## EXTRACTED RECORDS:
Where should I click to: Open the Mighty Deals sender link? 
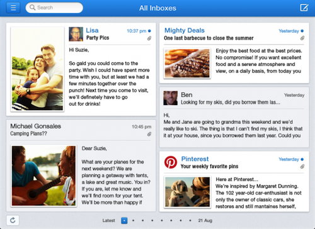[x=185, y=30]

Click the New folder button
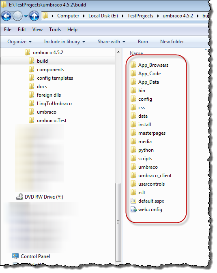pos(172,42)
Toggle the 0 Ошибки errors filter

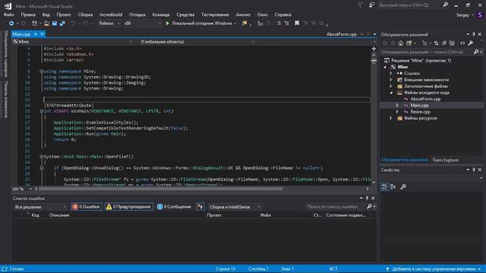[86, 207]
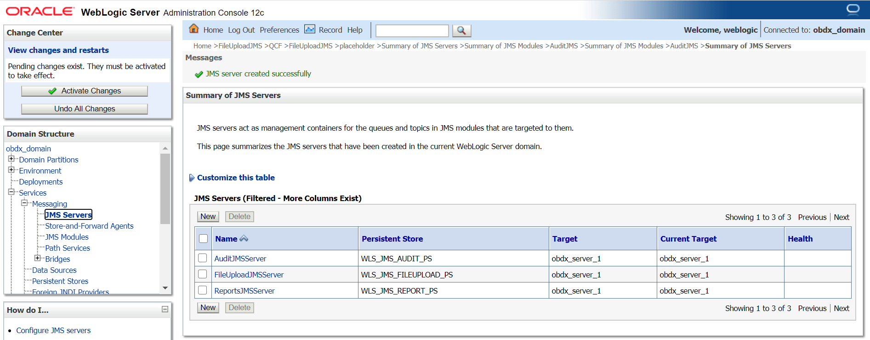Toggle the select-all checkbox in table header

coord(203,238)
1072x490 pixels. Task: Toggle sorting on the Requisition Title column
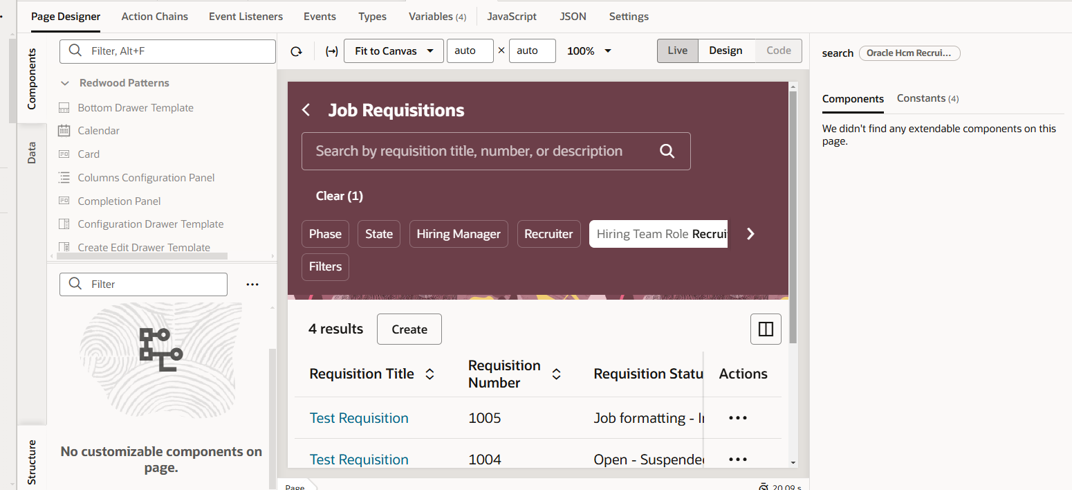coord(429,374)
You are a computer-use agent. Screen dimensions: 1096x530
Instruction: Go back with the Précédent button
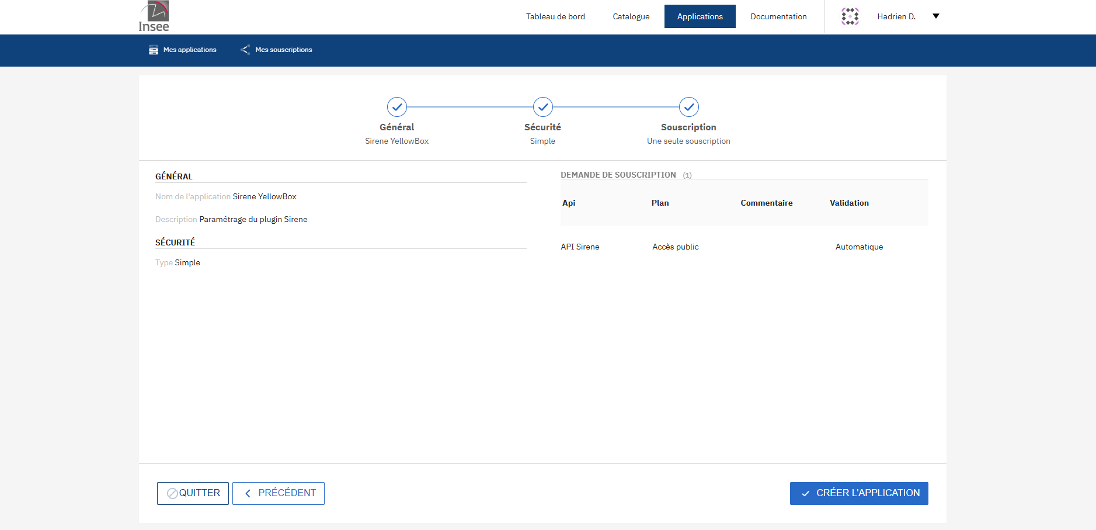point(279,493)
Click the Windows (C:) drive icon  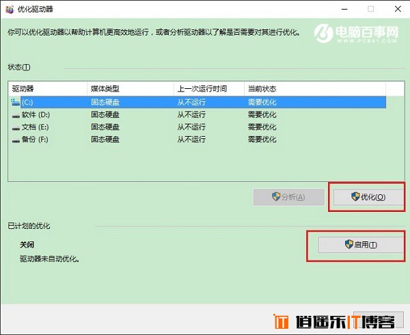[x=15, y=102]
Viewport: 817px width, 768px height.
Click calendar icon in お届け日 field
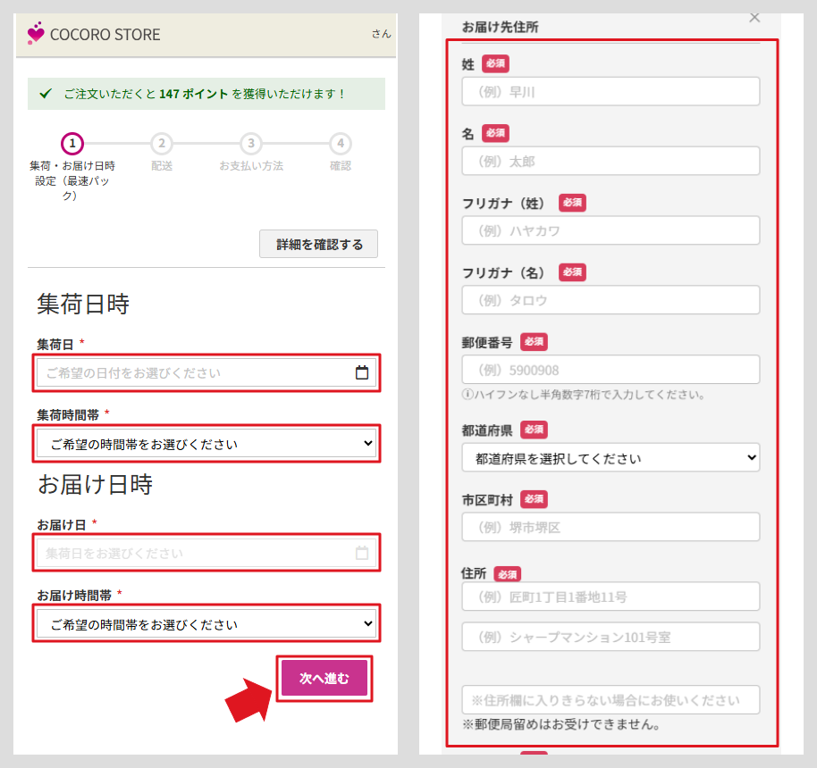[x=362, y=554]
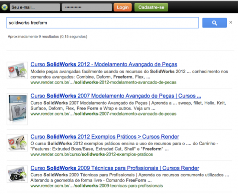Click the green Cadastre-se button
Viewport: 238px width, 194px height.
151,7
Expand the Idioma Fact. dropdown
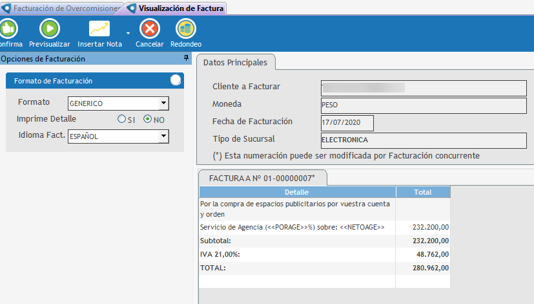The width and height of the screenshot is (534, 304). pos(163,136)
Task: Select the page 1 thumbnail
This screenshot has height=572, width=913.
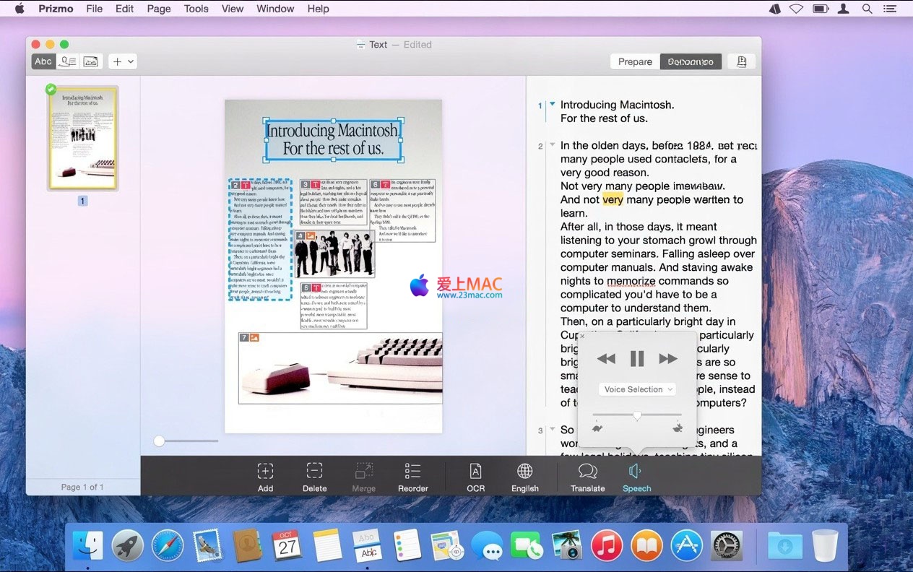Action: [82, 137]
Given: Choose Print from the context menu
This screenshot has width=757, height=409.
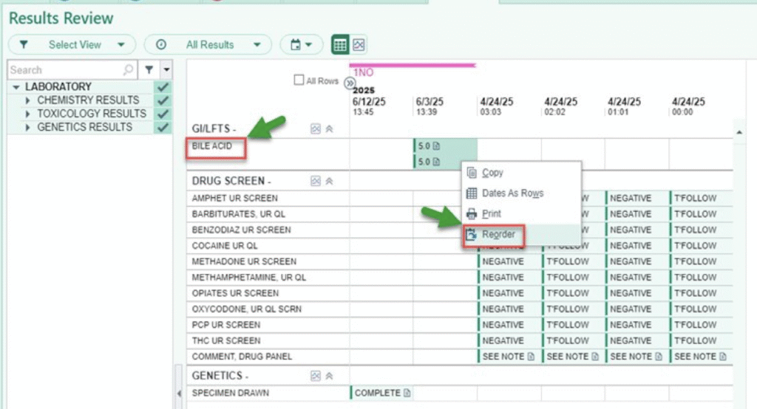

* * *

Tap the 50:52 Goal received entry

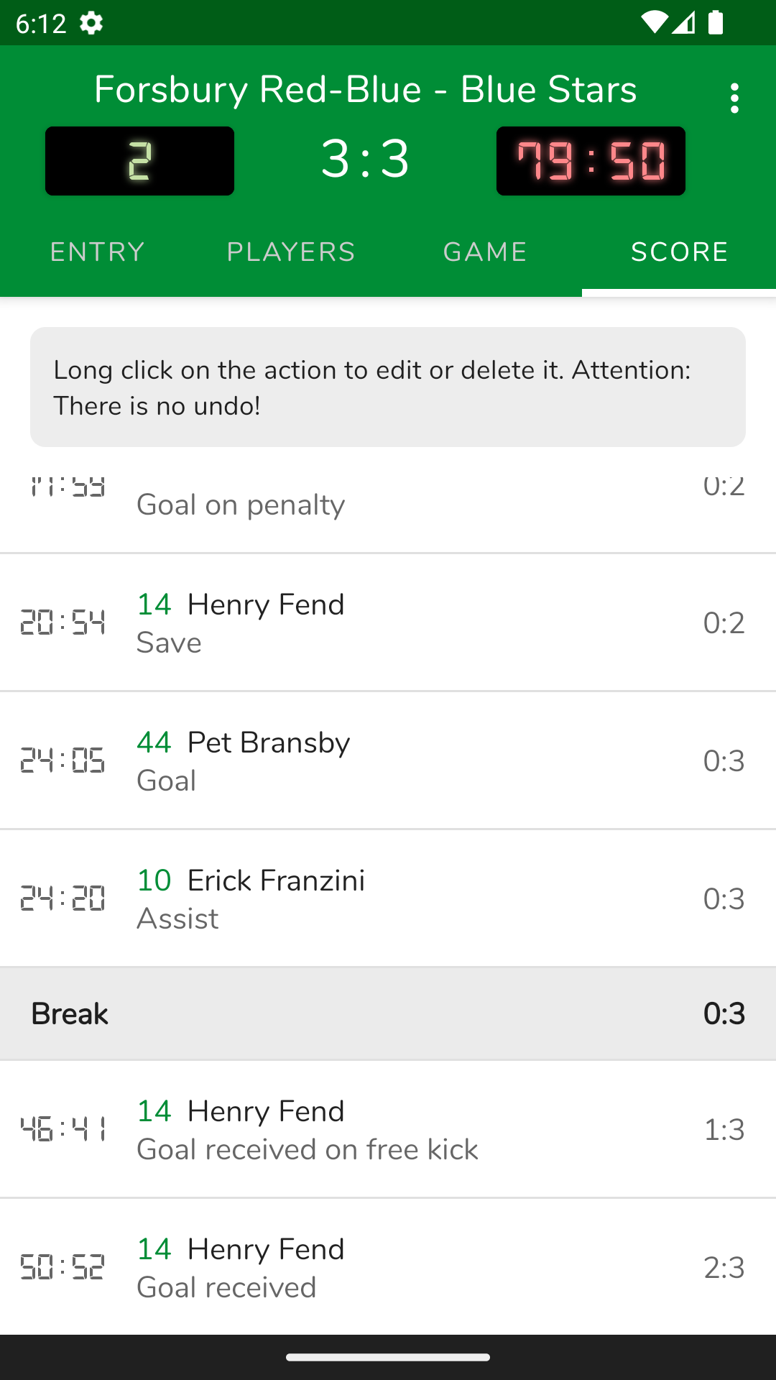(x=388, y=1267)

--

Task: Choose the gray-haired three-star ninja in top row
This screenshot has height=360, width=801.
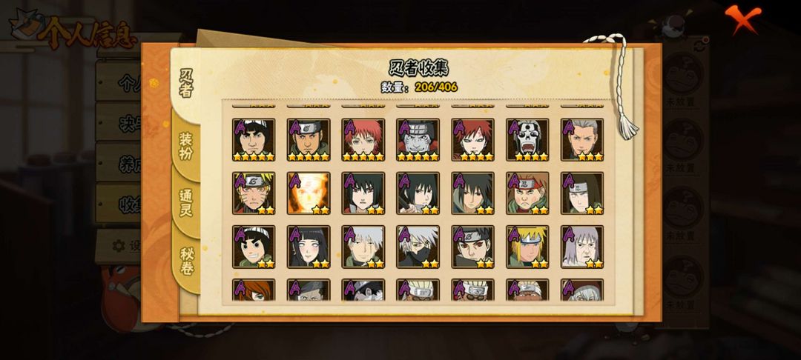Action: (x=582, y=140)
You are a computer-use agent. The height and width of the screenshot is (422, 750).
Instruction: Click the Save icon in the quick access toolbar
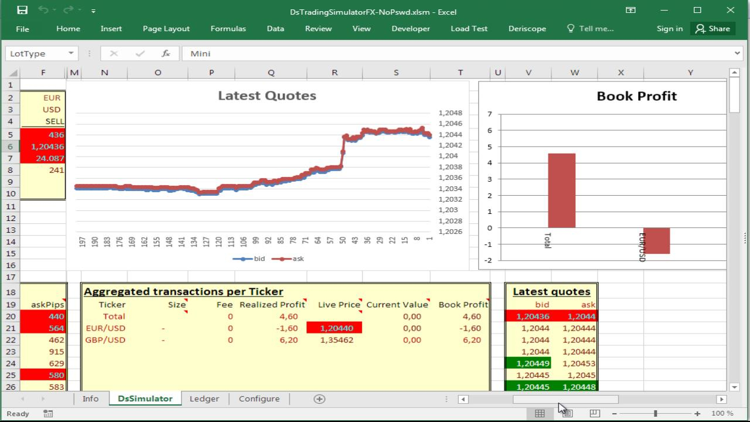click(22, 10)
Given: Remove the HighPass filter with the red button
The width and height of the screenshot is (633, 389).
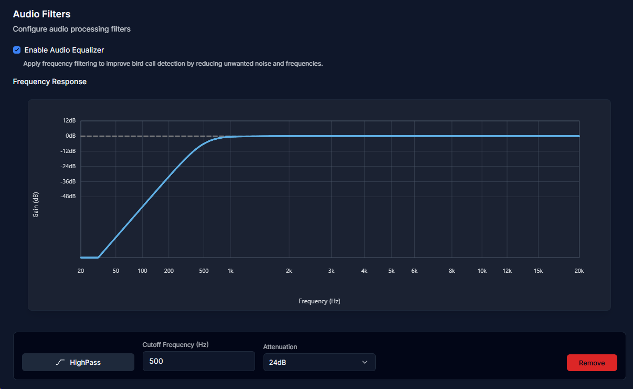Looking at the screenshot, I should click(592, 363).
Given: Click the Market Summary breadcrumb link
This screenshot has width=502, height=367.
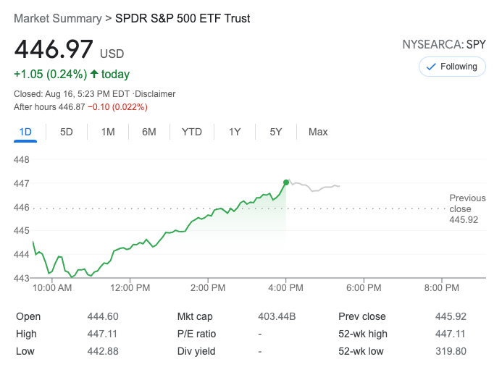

## WHAT THE TASK REQUIRES:
Would you output the lines above from the line holding "This screenshot has height=572, width=913." up to and including the line holding "This screenshot has width=757, height=409.", exactly and only those, with no pictures?

## ANSWER:
This screenshot has height=572, width=913.
Action: [82, 137]
Given: Choose Print from the context menu
This screenshot has width=757, height=409.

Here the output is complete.